— START OF MATERIAL FOR THIS TASK —

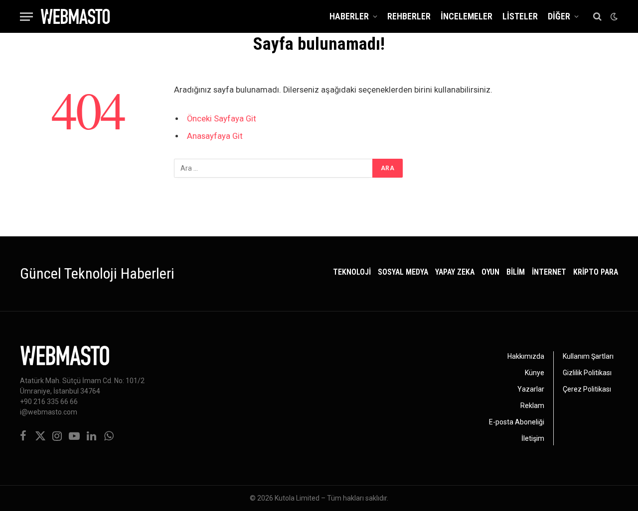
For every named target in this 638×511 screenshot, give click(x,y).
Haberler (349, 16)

— END OF MATERIAL FOR THIS TASK —
— START OF MATERIAL FOR THIS TASK —

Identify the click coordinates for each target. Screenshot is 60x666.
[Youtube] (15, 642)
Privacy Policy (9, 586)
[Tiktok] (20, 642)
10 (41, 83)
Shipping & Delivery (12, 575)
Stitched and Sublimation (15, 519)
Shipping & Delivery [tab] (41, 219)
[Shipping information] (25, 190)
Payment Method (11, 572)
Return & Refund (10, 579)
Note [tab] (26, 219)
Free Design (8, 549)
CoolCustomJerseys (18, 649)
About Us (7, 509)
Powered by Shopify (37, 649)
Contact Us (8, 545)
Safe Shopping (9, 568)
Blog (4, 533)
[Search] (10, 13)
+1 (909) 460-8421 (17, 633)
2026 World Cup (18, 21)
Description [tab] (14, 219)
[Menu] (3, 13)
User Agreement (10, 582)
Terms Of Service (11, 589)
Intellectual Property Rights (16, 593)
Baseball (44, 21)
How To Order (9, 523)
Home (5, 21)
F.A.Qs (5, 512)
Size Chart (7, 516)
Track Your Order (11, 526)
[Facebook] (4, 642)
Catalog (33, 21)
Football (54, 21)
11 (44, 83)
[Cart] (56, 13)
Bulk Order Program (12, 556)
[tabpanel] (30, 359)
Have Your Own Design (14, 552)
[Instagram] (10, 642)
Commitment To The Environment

— END OF MATERIAL FOR THIS TASK —

### TASK STATEMENT
Lay out everything in the material from the line containing "For every named" down to the line containing "Haberler (349, 16)" as a JSON list of strings, one string per line. Leave out any blank lines.

### OUTPUT OF THE EXERCISE
[
  "For every named target in this 638×511 screenshot, give click(x,y).",
  "Haberler (349, 16)"
]